Este mandamento é, antes de mais nada, arbitrário e ditatorial. Por que razões sou obrigado a amar indistintamente os demais? Há tanta gente chata e mesmo abominável no mundo, que não merecem sequer nosso apreço. Segundo o mandamento cristão, teríamos de estender nosso amor a gente da laia de Lula, Sarney, Zé Dirceu, Renan Calheiros. Por que teria eu de oferecer amor a esta canalha? Esta frasezinha do Cristo, tida como de profunda sabedoria, a meu ver é demagogia barata de político em busca de votos.
Sem falar que, como perceberam Nietzsche e Kierkegaard, exclui o sentimento de amizade. Amizade é eleição, afinidade eletiva. Se tenho de amar o próximo, não sobra espaço para o amigo.Voltando à tal de parada. Se provoquei a ira sagrada dos cristãos quando aventei a possibilidade de Cristo ser homossexual, hoje – apenas 30 anos depois - esta hipótese é divulgada urbi et orbi pela televisão e pelos jornais. Não só o Cristo foi cooptado para apoiar a exótica fauna, como também alguns santos da Igreja, como São Sebastião e São João Batista, que apareciam seminus ao lado das mensagens em defesa da camisinha. O sofisma é primário. A Igreja nunca canonizaria quem fizesse a defesa do sexo não-reprodutivo.

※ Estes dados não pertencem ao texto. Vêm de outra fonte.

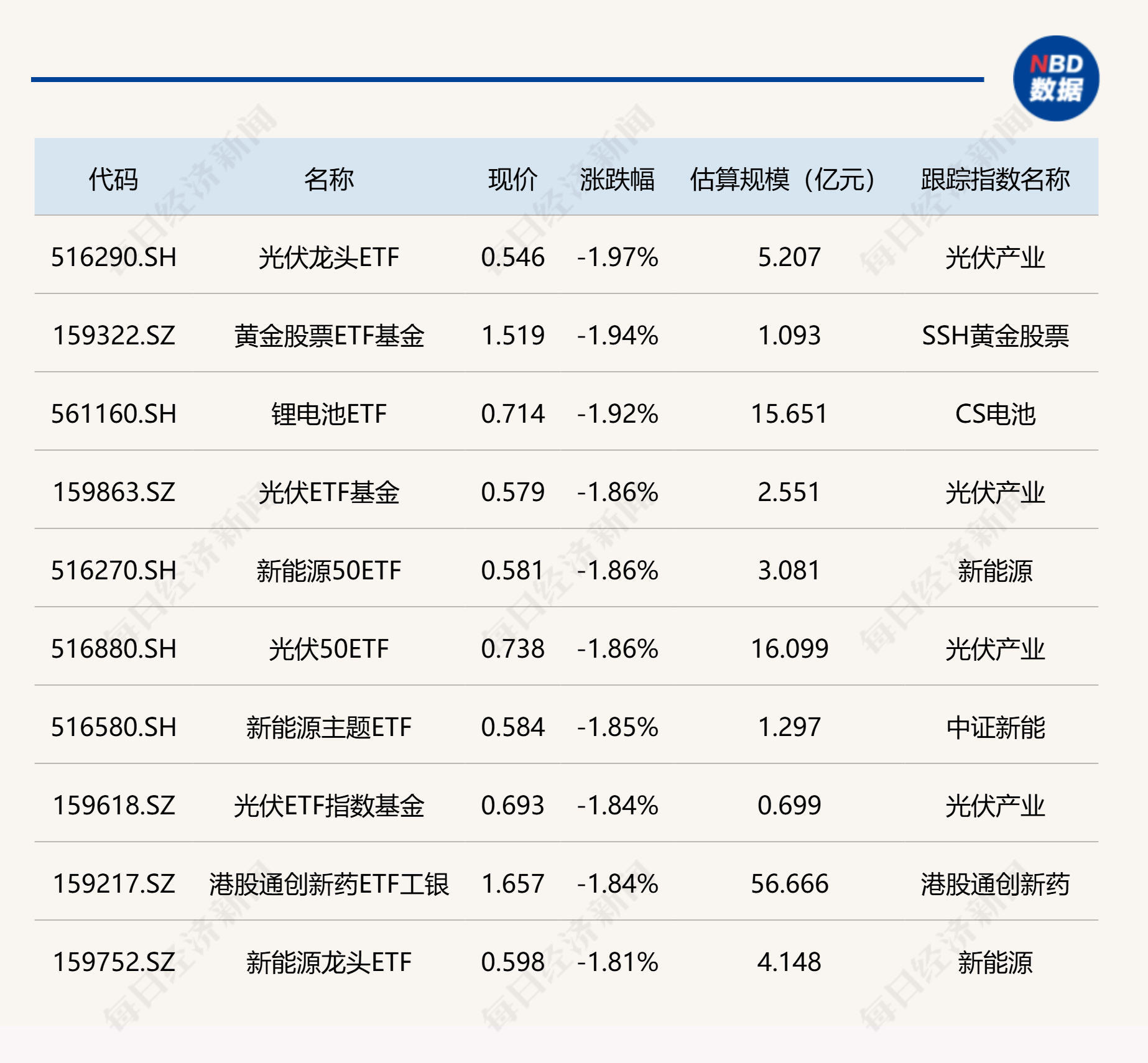Click the 新能源龙头ETF name cell

(x=328, y=962)
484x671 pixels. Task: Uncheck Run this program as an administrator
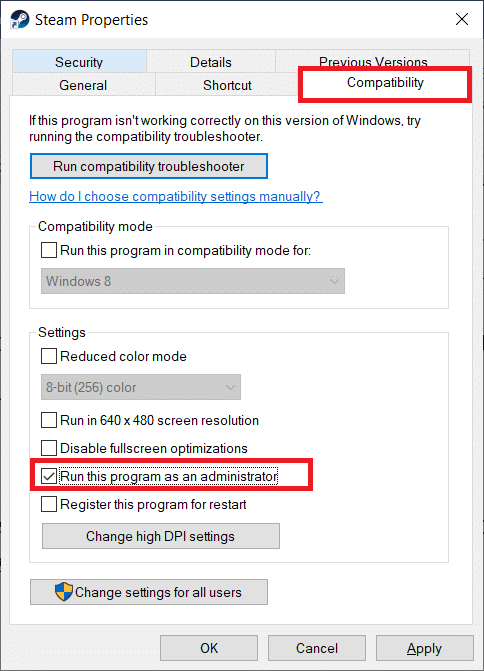tap(49, 476)
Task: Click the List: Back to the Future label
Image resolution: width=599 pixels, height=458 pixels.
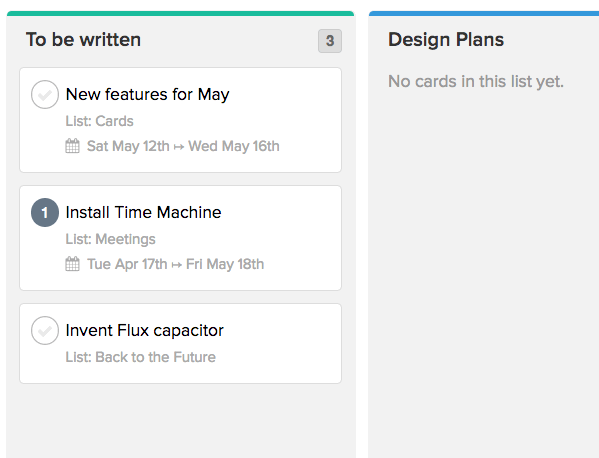Action: (141, 357)
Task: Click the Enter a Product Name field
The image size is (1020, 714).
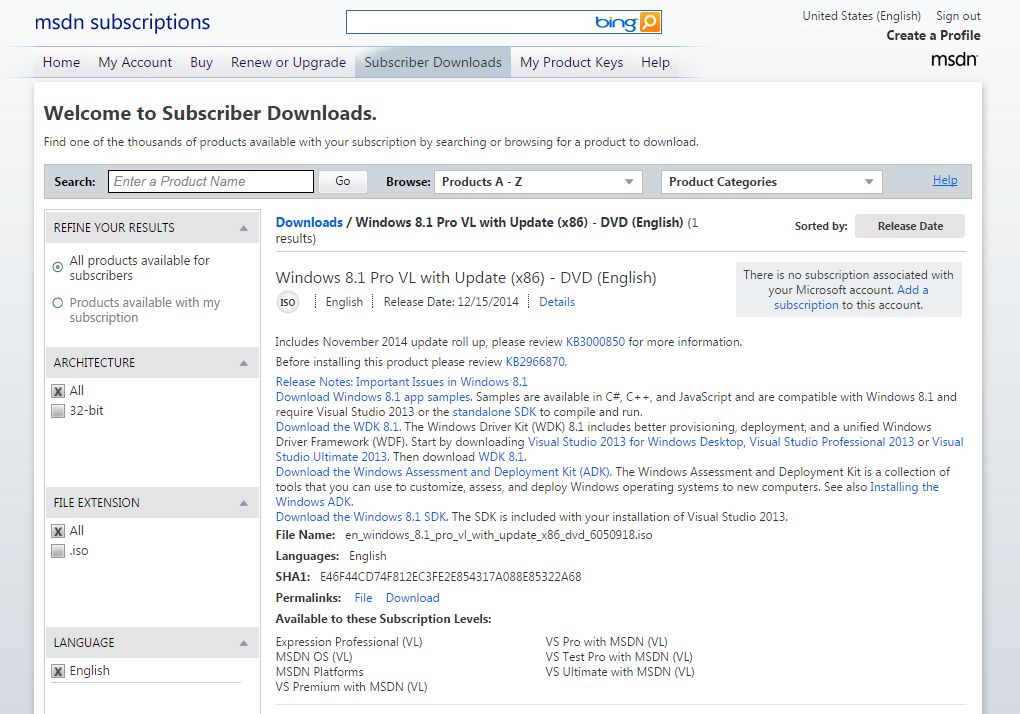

A santa nudez chegou a escandalizar a pastora lésbica Andréa Gomes, de 36 anos, da Igreja Apostólica Nova Geração: "Não tinha necessidade de usar pessoas peladas para representar santos. Faz a campanha, mas não envolve as coisas de Deus". Pelo jeito, a moça nunca entrou num templo católico onde sempre encontramos não os santos, mas o próprio deus cristão, sempre peladão envolto numa toalha de sauna.
Ó tempora, ó mores! Cristo patrono das bonecas. A Igreja Católica subiu em seus tamancos. Para o cardeal d. Odilo Pedro Scherer, arcebispo de São Paulo, a colocação de cartazes com imagens de santos católicos em postes da Avenida Paulista foi "infeliz, debochada e desrespeitosa". Para o cardeal-arcebispo, o "uso instrumentalizado" das imagens por parte da organização do evento "ofende o sentimento da Igreja Católica".
Não tem muita autoridade para chiar. Se a Igreja apossou-se descaradamente do livro dos judeus, não pode queixar-se de que determinadas organizações, sociais ou sexuais, se apossem de sua iconografia.
Neste Brasil sincrético, onde tudo se funde e se mistura em um colossal panelão de incultura, Cristo virou definitivamente bicha.